======== Source information ========
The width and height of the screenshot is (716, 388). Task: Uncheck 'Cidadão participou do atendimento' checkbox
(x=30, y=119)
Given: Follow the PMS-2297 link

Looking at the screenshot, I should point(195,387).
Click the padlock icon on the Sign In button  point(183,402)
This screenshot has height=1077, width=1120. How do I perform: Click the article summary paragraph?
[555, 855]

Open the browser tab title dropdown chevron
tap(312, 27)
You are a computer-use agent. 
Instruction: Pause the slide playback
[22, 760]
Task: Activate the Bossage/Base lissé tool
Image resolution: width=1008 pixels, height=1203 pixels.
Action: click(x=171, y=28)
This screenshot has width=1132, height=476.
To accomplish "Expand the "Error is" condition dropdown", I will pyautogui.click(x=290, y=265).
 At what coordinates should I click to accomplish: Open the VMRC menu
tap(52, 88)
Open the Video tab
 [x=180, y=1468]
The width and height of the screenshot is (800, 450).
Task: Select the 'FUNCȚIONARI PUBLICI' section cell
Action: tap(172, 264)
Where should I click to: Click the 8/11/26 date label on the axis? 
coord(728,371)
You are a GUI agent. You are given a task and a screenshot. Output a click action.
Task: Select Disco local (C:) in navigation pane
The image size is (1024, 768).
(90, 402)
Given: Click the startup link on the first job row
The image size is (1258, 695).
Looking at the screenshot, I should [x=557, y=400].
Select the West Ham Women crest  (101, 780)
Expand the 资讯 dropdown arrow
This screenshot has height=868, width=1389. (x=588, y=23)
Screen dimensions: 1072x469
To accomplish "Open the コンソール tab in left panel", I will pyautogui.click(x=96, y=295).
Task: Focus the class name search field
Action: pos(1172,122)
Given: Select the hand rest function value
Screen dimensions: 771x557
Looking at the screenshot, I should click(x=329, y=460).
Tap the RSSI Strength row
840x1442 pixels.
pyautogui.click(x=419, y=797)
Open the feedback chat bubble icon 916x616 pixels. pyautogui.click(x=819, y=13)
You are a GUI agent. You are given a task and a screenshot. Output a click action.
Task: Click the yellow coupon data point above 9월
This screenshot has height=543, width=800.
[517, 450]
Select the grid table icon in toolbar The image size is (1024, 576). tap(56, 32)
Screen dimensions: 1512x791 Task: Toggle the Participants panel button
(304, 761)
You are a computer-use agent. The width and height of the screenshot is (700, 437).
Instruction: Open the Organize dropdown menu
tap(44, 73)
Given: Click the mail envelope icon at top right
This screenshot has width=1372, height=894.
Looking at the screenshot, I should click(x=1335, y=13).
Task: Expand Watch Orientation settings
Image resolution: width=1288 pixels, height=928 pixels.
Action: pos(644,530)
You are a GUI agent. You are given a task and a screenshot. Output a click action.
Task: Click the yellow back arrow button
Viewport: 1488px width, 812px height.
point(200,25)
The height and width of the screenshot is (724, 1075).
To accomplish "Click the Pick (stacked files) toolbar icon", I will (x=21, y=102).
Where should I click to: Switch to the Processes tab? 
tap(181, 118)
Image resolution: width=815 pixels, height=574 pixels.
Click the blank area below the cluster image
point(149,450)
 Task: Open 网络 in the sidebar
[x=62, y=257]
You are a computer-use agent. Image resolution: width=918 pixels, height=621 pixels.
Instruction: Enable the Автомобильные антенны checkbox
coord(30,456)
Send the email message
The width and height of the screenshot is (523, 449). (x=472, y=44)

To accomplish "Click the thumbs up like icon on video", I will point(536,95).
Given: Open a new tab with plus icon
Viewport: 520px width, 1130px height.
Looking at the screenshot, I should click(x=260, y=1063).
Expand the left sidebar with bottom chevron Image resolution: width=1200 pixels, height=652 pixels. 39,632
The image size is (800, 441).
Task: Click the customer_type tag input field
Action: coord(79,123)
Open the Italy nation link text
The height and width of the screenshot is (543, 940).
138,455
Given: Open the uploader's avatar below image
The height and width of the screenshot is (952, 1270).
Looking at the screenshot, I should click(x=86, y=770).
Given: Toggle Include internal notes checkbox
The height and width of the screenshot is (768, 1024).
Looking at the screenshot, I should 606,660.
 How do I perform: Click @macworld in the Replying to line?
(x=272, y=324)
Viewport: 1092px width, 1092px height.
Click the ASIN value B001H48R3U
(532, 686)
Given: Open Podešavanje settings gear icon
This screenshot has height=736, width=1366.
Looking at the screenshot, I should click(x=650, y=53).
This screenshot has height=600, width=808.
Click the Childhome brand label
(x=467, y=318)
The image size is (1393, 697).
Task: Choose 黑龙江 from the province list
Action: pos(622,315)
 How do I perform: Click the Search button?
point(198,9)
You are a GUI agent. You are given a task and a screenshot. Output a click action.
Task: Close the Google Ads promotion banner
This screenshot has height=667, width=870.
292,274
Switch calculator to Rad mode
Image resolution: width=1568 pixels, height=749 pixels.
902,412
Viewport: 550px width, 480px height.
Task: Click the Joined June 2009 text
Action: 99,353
========
> _What the exercise asks_
Produce only the lines from the line containing "Given: Click the startup" through the line containing "Given: Select the hand rest function value", inclusive of both, exactly as they stand in the entries above.

> _Task result_
Given: Click the startup link on the first job row
The image size is (1258, 695).
Looking at the screenshot, I should [x=557, y=400].
Select the West Ham Women crest  (101, 780)
Expand the 资讯 dropdown arrow
This screenshot has height=868, width=1389. (x=588, y=23)
Screen dimensions: 1072x469
To accomplish "Open the コンソール tab in left panel", I will pyautogui.click(x=96, y=295).
Task: Focus the class name search field
Action: pos(1172,122)
Given: Select the hand rest function value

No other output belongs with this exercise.